You don't smile enough. You look angry.
You're not a people person.
You're too detail oriented.
You're so quiet, what's wrong?
These are all things that have been said to me throughout my life both as a child and as an adult in both personal and work situations. All of these comments imply there is something wrong with me. There isn't anything wrong with me. I'm an introvert in a highly extrovert culture. Susan Cain, author of Quiet: The Power of Introverts in a World That Can't Stop Talking argues that introverts have some really powerful strengths which are often overlooked.
Cain, a self-professed introvert, writes a thoroughly engaging and researched book about introverts: how they interact in a predominately extrovert culture and how their brains react differently to stimuli than extroverts. Quiet also includes some very practical advice for introverts about how to better communicate in different situations as well as how to improve public speaking. There is also good advice for extroverts to keep in mind when living and working with introverts who account for 1/3 to 1/2 of the population. This book is full of research in the fields of psychology and neuroscience, but it's anything but dull reading. Cain makes some compelling arguments, has plenty of research to back them up, and has many examples to support her arguments. She gives examples of famous and important introverts such as Rosa Parks, Steve Wozniak, Eleanor Roosevelt, and Mahatma Gandhi.
Did you know that the United States is one of the most extrovert countries in the world? As an extrovert society, our culture values the characteristics of extroverts. Extroverts are often viewed as having outward attributes such as being outgoing, friendly, cheerful, and talkative. Extroverts are often seen as the life of the party and viewed as great leaders. Introverts also have valuable attributes, but their quieter, internal characteristics are often overlooked. Introverts tend to be persistent, they don't give up easily on complex problems. They are introspective, they are thinkers, dreamers, creators, and problem solvers. They tend to be more cautious and less prone to risk. Cain argues that there can be serious ramifications when extrovert characteristics are consistently valued over those of introverts. These consequences can occur in every aspect of our society from business, education, personal relationships, and even religion. For example, she argues that there were too many extrovert, risk takers in top levels of management leading up to the 2008 financial crisis and that the introverts, who were more cautious and warned of impending consequences to risk, were overlooked, dismissed, and ignored.
A popular misconception about introverts is that they are antisocial, they don't like people, and they dislike social interactions, but this is not true. Introverts do value relationships. Introverts are just more sensitive to their environments. Introverts and extroverts have different preferences for certain levels of stimulation and it turns out, there are genetic reasons for this preference! Introverts living in an extrovert world can often feel bad about themselves and feel like they're not living up to the ideal. Introverts often feel like they don't fit in. People who are quiet are often incorrectly viewed as lacking in social skills, intelligence, and personality.
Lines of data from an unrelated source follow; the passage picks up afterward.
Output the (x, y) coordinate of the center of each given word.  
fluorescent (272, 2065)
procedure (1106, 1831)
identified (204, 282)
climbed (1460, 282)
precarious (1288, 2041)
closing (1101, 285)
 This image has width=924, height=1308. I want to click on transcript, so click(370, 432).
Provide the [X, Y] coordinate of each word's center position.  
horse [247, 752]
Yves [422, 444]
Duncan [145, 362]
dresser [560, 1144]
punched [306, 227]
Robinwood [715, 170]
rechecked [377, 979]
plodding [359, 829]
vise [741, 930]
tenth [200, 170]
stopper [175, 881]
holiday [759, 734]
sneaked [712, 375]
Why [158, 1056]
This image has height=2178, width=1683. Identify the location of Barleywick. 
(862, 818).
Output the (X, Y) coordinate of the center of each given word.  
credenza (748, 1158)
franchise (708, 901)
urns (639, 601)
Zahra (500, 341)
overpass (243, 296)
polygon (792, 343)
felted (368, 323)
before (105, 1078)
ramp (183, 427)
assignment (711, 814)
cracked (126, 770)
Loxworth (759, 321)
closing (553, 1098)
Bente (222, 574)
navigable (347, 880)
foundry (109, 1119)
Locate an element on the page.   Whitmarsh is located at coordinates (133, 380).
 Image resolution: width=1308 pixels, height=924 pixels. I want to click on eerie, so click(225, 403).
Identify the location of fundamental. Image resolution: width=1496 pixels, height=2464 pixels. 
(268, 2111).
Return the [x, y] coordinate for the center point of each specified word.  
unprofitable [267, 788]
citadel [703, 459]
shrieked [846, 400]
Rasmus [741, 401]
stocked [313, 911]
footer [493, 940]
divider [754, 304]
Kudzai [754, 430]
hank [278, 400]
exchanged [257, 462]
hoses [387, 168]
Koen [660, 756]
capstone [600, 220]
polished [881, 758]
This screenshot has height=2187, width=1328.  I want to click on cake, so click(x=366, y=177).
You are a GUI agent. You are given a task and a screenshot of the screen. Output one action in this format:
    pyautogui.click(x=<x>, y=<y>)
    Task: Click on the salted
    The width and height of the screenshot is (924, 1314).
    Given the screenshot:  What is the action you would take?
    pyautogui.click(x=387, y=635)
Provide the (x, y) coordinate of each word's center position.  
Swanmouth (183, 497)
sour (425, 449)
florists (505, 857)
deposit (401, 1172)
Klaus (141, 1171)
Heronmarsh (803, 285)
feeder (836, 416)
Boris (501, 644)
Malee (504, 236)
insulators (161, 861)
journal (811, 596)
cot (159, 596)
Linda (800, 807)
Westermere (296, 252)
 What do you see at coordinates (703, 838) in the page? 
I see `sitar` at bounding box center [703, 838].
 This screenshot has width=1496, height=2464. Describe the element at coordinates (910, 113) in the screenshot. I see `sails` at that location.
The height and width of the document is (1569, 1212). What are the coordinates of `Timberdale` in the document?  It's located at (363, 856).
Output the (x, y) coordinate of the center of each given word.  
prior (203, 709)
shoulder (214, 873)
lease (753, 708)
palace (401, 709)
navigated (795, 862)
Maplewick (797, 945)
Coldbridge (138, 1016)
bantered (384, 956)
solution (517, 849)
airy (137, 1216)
Although I already knew I was an extreme introvert before reading Quiet, I really enjoyed this well written and engaging book. Quiet offers new insight and highlights the strengths and positive aspects of being an introvert as well as practical ways introverts can use their quiet strengths to their advantage. It also gives specific, brain-based and genetic reasons why introverts are the way they are, rather than attributing it to personal short-comings or a lack of social skills. Susan Cain's perspective on introverts is positive and refreshing.